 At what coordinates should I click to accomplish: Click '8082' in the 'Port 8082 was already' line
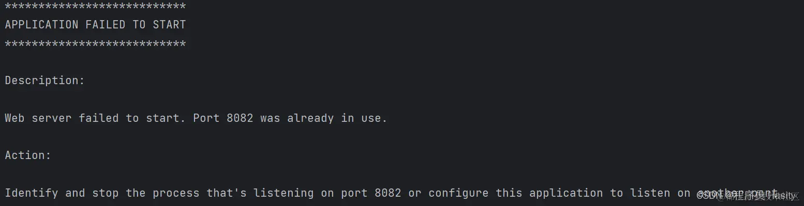240,118
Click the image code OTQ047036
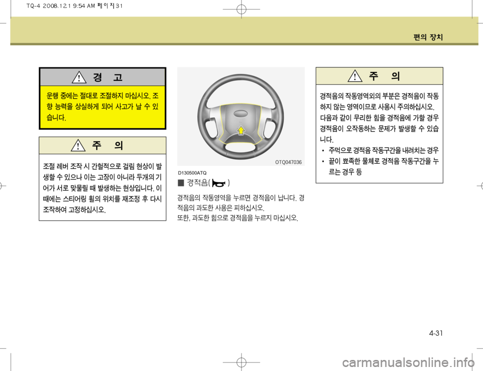Screen dimensions: 483x371 coord(288,162)
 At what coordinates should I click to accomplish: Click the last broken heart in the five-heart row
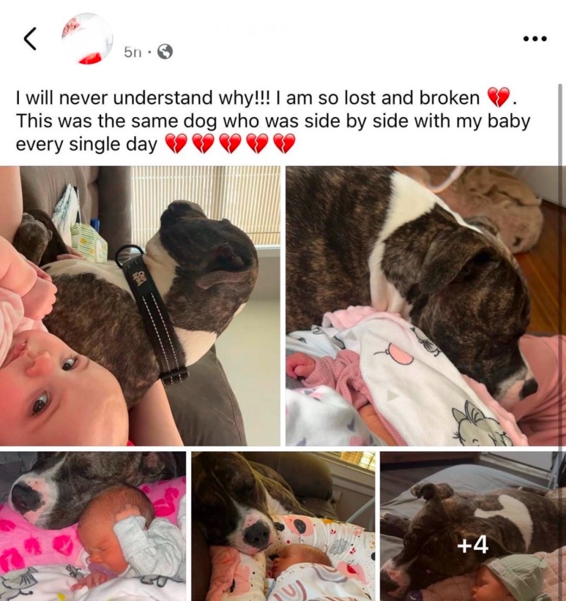tap(284, 144)
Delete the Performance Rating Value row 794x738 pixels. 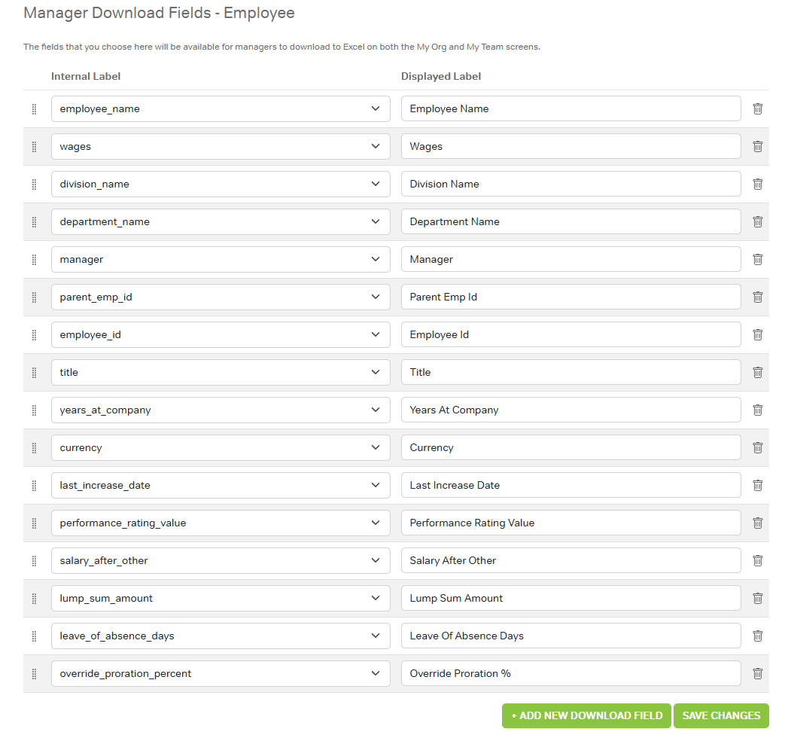click(x=758, y=523)
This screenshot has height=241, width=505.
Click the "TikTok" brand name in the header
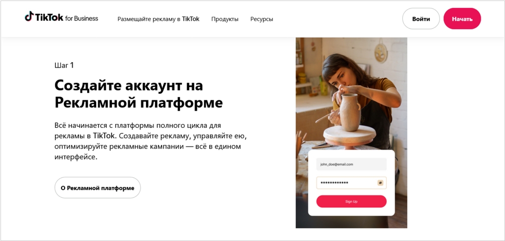coord(49,18)
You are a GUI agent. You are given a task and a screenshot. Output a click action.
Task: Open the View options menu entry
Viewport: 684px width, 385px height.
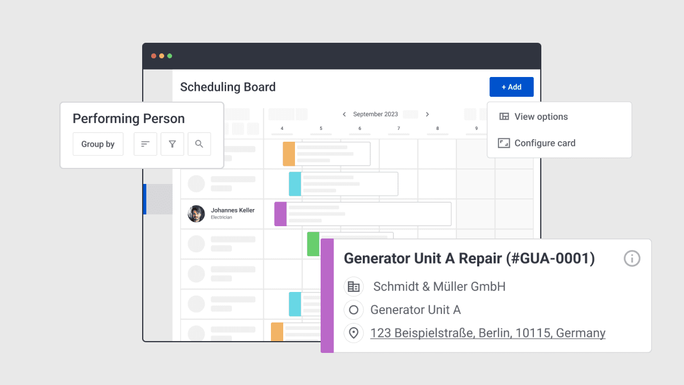541,117
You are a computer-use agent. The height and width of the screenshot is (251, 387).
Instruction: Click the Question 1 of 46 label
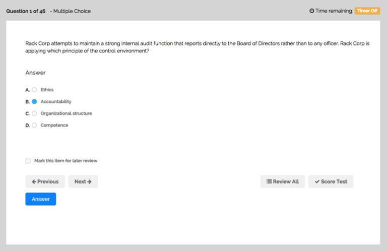(26, 11)
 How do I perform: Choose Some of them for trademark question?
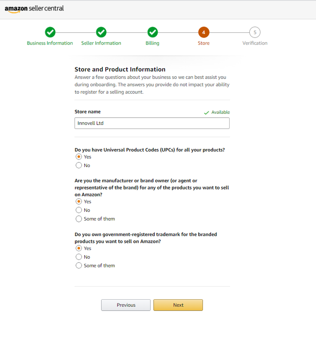pos(79,266)
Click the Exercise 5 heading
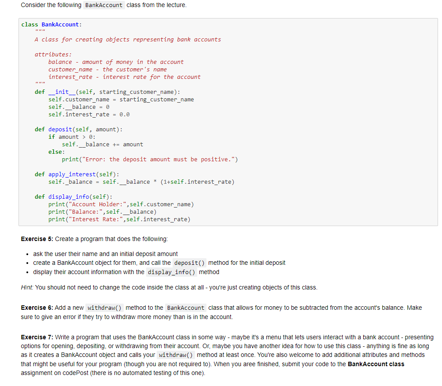442x386 pixels. pos(37,239)
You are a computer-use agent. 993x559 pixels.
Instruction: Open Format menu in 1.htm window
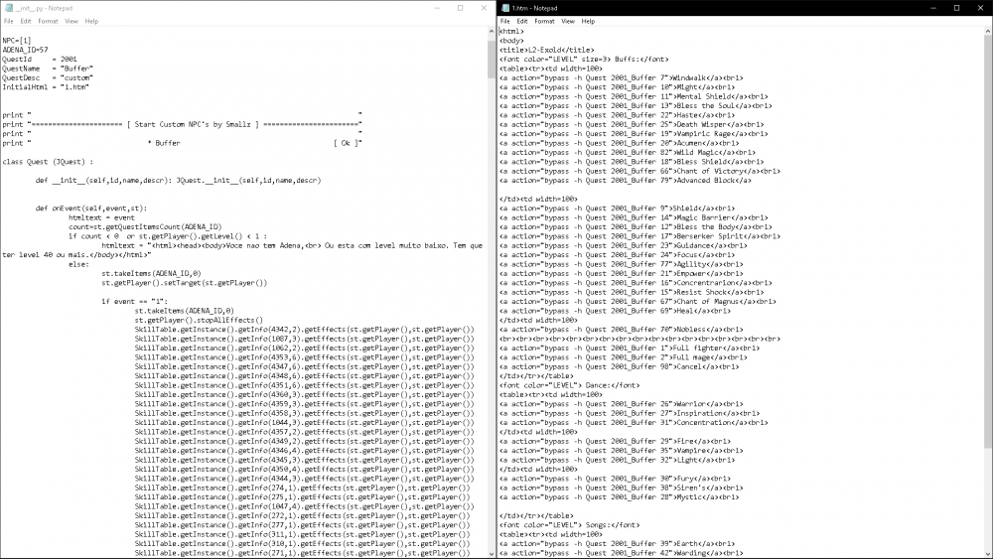544,20
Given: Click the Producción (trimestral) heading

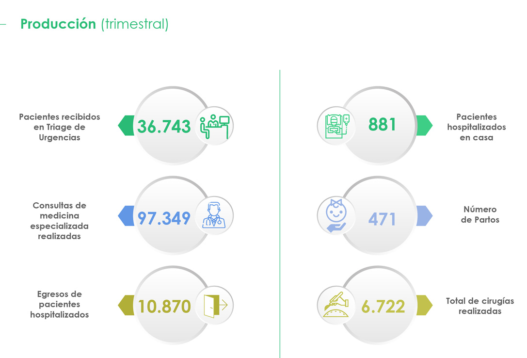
⁂
__WHAT IS EXPECTED__
For the word "screenshot", go through the records and show each line that carries it.

__ANSWER TO THIS TASK__
This screenshot has height=241, width=505.
You are a GUI agent. You are given a task and a screenshot. Output a click action.
You are a computer-use agent. The height and width of the screenshot is (251, 387).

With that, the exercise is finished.